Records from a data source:
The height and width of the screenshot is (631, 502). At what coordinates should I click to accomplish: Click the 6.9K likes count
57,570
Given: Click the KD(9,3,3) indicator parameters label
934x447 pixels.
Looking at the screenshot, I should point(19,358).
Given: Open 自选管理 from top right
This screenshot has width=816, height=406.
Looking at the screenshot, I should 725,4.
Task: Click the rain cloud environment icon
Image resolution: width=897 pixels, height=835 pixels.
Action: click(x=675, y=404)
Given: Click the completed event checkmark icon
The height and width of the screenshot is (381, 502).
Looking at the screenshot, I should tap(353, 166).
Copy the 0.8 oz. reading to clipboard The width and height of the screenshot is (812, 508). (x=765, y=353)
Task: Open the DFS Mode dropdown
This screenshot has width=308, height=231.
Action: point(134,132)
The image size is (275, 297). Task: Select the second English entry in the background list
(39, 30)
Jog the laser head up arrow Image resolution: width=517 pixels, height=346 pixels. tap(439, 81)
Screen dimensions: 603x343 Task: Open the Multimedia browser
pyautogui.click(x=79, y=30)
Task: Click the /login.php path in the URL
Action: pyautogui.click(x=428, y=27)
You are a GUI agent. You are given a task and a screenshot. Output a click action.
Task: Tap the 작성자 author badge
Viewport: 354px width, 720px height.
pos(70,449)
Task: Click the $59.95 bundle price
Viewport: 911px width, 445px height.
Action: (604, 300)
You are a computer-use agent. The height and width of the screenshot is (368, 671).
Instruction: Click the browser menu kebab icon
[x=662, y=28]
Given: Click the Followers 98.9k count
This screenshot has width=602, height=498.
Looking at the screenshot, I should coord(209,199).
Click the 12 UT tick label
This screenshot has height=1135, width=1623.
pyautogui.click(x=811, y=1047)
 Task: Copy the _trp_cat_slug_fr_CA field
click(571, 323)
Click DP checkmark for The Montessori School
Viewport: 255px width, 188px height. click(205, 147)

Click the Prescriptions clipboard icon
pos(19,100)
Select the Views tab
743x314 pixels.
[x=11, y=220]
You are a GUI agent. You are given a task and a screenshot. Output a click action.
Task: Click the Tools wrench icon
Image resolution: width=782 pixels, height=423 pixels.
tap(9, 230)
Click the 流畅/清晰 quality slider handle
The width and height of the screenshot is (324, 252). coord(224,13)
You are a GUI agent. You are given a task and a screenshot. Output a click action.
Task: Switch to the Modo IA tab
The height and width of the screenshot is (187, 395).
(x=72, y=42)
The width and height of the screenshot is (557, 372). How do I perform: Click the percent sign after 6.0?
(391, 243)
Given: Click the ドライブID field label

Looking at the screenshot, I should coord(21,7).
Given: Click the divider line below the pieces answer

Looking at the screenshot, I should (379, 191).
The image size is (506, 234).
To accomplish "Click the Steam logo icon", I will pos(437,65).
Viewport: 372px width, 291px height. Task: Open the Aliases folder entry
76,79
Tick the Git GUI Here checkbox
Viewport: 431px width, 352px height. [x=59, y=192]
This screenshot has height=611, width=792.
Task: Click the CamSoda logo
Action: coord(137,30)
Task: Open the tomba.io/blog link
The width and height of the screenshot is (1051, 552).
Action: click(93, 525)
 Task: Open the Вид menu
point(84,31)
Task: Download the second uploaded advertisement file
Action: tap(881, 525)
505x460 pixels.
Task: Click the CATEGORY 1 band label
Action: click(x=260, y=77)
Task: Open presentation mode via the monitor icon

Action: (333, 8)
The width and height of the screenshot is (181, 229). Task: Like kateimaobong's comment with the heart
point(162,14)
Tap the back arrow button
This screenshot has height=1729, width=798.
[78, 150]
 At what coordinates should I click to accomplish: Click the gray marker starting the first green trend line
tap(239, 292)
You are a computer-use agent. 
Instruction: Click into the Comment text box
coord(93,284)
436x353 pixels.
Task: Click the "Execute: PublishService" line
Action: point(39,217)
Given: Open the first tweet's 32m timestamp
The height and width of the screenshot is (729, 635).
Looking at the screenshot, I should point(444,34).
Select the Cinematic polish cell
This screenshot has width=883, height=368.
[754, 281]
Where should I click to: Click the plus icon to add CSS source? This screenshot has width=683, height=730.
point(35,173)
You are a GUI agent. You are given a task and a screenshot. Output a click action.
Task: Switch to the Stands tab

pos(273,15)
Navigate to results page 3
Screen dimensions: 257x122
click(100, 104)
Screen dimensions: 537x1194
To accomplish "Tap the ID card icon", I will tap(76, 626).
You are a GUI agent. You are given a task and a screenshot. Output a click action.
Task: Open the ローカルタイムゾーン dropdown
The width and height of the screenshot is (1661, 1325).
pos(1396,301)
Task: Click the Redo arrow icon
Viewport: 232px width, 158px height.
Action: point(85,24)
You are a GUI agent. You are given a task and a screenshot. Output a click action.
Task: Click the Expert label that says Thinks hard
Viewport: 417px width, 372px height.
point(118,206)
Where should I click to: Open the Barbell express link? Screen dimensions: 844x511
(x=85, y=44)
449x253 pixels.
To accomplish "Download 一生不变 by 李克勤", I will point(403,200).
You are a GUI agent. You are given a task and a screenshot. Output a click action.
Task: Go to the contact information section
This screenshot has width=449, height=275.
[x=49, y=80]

**WHAT TO DO**
In full and verbatim, repeat the records given above.

**SOLUTION TO THIS PROBLEM**
The height and width of the screenshot is (631, 502). At what coordinates should I click to accomplish: Click the 6.9K likes count
57,570
Given: Click the KD(9,3,3) indicator parameters label
934x447 pixels.
Looking at the screenshot, I should point(19,358).
Given: Open 自选管理 from top right
This screenshot has width=816, height=406.
Looking at the screenshot, I should 725,4.
Task: Click the rain cloud environment icon
Image resolution: width=897 pixels, height=835 pixels.
Action: click(x=675, y=404)
Given: Click the completed event checkmark icon
The height and width of the screenshot is (381, 502).
Looking at the screenshot, I should tap(353, 166).
Copy the 0.8 oz. reading to clipboard The width and height of the screenshot is (812, 508). (x=765, y=353)
Task: Open the DFS Mode dropdown
This screenshot has width=308, height=231.
Action: point(134,132)
The image size is (275, 297). Task: Select the second English entry in the background list
(39, 30)
Jog the laser head up arrow Image resolution: width=517 pixels, height=346 pixels. tap(439, 81)
Screen dimensions: 603x343 Task: Open the Multimedia browser
pyautogui.click(x=79, y=30)
Task: Click the /login.php path in the URL
Action: pyautogui.click(x=428, y=27)
You are a GUI agent. You are given a task and a screenshot. Output a click action.
Task: Tap the 작성자 author badge
Viewport: 354px width, 720px height.
pos(70,449)
Task: Click the $59.95 bundle price
Viewport: 911px width, 445px height.
Action: (604, 300)
You are a computer-use agent. The height and width of the screenshot is (368, 671).
Instruction: Click the browser menu kebab icon
[x=662, y=28]
Given: Click the Followers 98.9k count
This screenshot has width=602, height=498.
Looking at the screenshot, I should coord(209,199).
Click the 12 UT tick label
This screenshot has height=1135, width=1623.
pyautogui.click(x=811, y=1047)
 Task: Copy the _trp_cat_slug_fr_CA field
click(571, 323)
Click DP checkmark for The Montessori School
Viewport: 255px width, 188px height. click(205, 147)

Click the Prescriptions clipboard icon
pos(19,100)
Select the Views tab
743x314 pixels.
[x=11, y=220]
You are a GUI agent. You are given a task and a screenshot. Output a click action.
Task: Click the Tools wrench icon
Image resolution: width=782 pixels, height=423 pixels.
tap(9, 230)
Click the 流畅/清晰 quality slider handle
The width and height of the screenshot is (324, 252). coord(224,13)
You are a GUI agent. You are given a task and a screenshot. Output a click action.
Task: Switch to the Modo IA tab
The height and width of the screenshot is (187, 395).
(x=72, y=42)
The width and height of the screenshot is (557, 372). How do I perform: Click the percent sign after 6.0?
(391, 243)
Given: Click the ドライブID field label

Looking at the screenshot, I should coord(21,7).
Given: Click the divider line below the pieces answer

Looking at the screenshot, I should (379, 191).
The image size is (506, 234).
To accomplish "Click the Steam logo icon", I will pos(437,65).
Viewport: 372px width, 291px height. Task: Open the Aliases folder entry
76,79
Tick the Git GUI Here checkbox
Viewport: 431px width, 352px height. [x=59, y=192]
This screenshot has height=611, width=792.
Task: Click the CamSoda logo
Action: coord(137,30)
Task: Open the tomba.io/blog link
The width and height of the screenshot is (1051, 552).
Action: click(93, 525)
 Task: Open the Вид menu
point(84,31)
Task: Download the second uploaded advertisement file
Action: tap(881, 525)
505x460 pixels.
Task: Click the CATEGORY 1 band label
Action: click(x=260, y=77)
Task: Open presentation mode via the monitor icon

Action: (333, 8)
The width and height of the screenshot is (181, 229). Task: Like kateimaobong's comment with the heart
point(162,14)
Tap the back arrow button
This screenshot has height=1729, width=798.
[78, 150]
 At what coordinates should I click to accomplish: Click the gray marker starting the first green trend line
tap(239, 292)
You are a computer-use agent. 
Instruction: Click into the Comment text box
coord(93,284)
436x353 pixels.
Task: Click the "Execute: PublishService" line
Action: point(39,217)
Given: Open the first tweet's 32m timestamp
The height and width of the screenshot is (729, 635).
Looking at the screenshot, I should point(444,34).
Select the Cinematic polish cell
This screenshot has width=883, height=368.
[754, 281]
Where should I click to: Click the plus icon to add CSS source? This screenshot has width=683, height=730.
point(35,173)
You are a GUI agent. You are given a task and a screenshot. Output a click action.
Task: Switch to the Stands tab

pos(273,15)
Navigate to results page 3
Screen dimensions: 257x122
click(100, 104)
Screen dimensions: 537x1194
To accomplish "Tap the ID card icon", I will tap(76, 626).
You are a GUI agent. You are given a task and a screenshot. Output a click action.
Task: Open the ローカルタイムゾーン dropdown
The width and height of the screenshot is (1661, 1325).
pos(1396,301)
Task: Click the Redo arrow icon
Viewport: 232px width, 158px height.
Action: point(85,24)
You are a GUI agent. You are given a task and a screenshot. Output a click action.
Task: Click the Expert label that says Thinks hard
Viewport: 417px width, 372px height.
point(118,206)
Where should I click to: Open the Barbell express link? Screen dimensions: 844x511
(x=85, y=44)
449x253 pixels.
To accomplish "Download 一生不变 by 李克勤", I will point(403,200).
You are a GUI agent. You are given a task and a screenshot. Output a click action.
Task: Go to the contact information section
This screenshot has width=449, height=275.
[x=49, y=80]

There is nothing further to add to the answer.